Dataset content.
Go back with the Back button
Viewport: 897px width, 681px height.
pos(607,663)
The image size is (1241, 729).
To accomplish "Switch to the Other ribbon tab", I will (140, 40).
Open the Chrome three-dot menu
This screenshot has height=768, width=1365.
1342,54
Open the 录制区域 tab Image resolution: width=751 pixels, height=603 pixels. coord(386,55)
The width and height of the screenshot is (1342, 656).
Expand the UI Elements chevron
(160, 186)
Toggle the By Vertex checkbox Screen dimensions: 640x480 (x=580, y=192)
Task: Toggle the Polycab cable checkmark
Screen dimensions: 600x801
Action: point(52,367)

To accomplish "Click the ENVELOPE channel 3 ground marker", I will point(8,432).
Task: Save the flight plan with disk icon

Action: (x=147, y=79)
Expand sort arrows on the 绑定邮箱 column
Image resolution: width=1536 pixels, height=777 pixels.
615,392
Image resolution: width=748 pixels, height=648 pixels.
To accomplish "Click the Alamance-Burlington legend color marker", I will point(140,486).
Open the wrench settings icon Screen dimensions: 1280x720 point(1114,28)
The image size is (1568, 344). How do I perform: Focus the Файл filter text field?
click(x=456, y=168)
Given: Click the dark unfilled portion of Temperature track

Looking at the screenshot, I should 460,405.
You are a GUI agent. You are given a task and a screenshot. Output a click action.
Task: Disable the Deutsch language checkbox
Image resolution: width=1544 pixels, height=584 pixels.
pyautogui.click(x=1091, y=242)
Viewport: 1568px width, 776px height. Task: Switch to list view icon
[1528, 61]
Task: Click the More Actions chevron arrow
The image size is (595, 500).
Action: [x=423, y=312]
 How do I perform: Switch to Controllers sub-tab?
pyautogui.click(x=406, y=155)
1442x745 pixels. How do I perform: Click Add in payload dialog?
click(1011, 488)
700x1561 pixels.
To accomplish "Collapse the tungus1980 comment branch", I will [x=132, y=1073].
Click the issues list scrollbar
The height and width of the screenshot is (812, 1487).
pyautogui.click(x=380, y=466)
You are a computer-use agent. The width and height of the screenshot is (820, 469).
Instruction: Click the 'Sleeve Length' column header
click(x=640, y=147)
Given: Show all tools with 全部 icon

Problem details.
What you give back should be only the lines of the records above, starting at the line with "Task: Click the More Actions chevron arrow" and ending at the line with "Click the issues list scrollbar", restated word for word.

Answer section.
Task: Click the More Actions chevron arrow
The image size is (595, 500).
Action: [x=423, y=312]
 How do I perform: Switch to Controllers sub-tab?
pyautogui.click(x=406, y=155)
1442x745 pixels. How do I perform: Click Add in payload dialog?
click(1011, 488)
700x1561 pixels.
To accomplish "Collapse the tungus1980 comment branch", I will [x=132, y=1073].
Click the issues list scrollbar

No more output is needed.